In 1718, Abraham de Moivre published The Doctrine of Chances, a textbook for English gentlemen who wanted to win at gambling. The book introduced — among many other innovations — the systematic computation of what de Moivre called the expectation of a wager: the long-run average a player can expect to win or lose per game if the experiment is repeated indefinitely. The arithmetic was not new, but treating the expectation as the central numerical summary of a random variable was. Three centuries later, every decision-theoretic calculation in economics, statistics, machine learning, and operations research is, at root, an expectation — and the discipline of correctly computing one is most of what it means to think probabilistically.
For a discrete random variable X taking values xᵢ with probabilities pᵢ, the expectation is E[X] = Σ xᵢ · pᵢ — the probability-weighted average of the possible outcomes. For a continuous variable with density ƒ(x), the sum becomes an integral: E[X] = ∫ x · ƒ(x) dx. The number is sometimes called the mean of the distribution.
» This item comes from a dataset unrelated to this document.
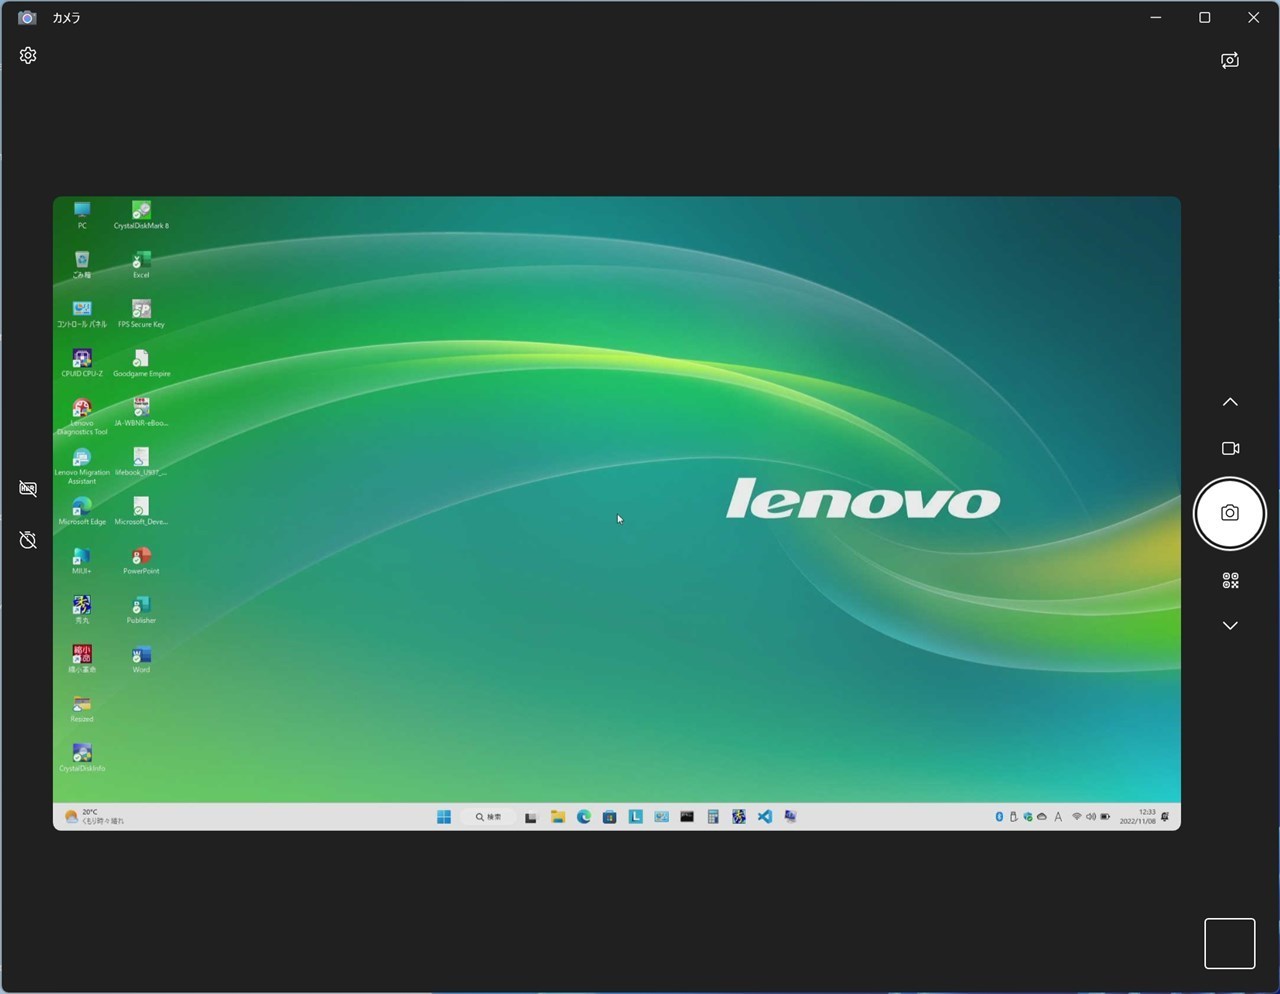Screen dimensions: 1280x994
Task: Take a photo with the shutter button
Action: (x=1230, y=513)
Two properties make expectation more powerful than its definition suggests. First, linearity: E[aX + bY] = a·E[X] + b·E[Y], which holds whether or not X and Y are independent. This is genuinely surprising — the mean of a sum is the sum of the means even when the variables are tangled together — and it is the workhorse of practical probability calculations. Second, expectation extends naturally to functions of random variables: E[g(X)] = Σ g(xᵢ) · pᵢ, which lets you compute moments (E[X²], E[X³]), variance (E[(X − μ)²]), and any other distributional summary. The law of large numbers (Jacob Bernoulli, 1713; rigorized by Khinchin and Kolmogorov in the twentieth century) is the rigorous statement that, as the number of independent samples grows, the sample average converges to the expectation — the formal justification for the gambling-house edge, the casino's mathematical guarantee, and the entire frequentist interpretation of probability. Conditional expectation — E[X | Y] — is a refinement that is itself a random variable (a function of Y), and it underlies most of modern stochastic analysis: martingales, filtrations, and the theory of optimal prediction.
Expected utility is the foundational object of economic decision theory. Expected loss is what every machine-learning training loop minimizes. Risk-neutral expectation is what financial derivative prices are computed as. Insurance premiums are expectations plus a margin. Reinforcement learning picks actions to maximize expected long-run reward. Markov chains are characterized by transition expectations. The little de Moivre formula is now baked into nearly every quantitative practice that involves uncertainty — and the gap between intuition about averages and correctly computed expectations is one of the most reliable sources of avoidable error in expert judgment.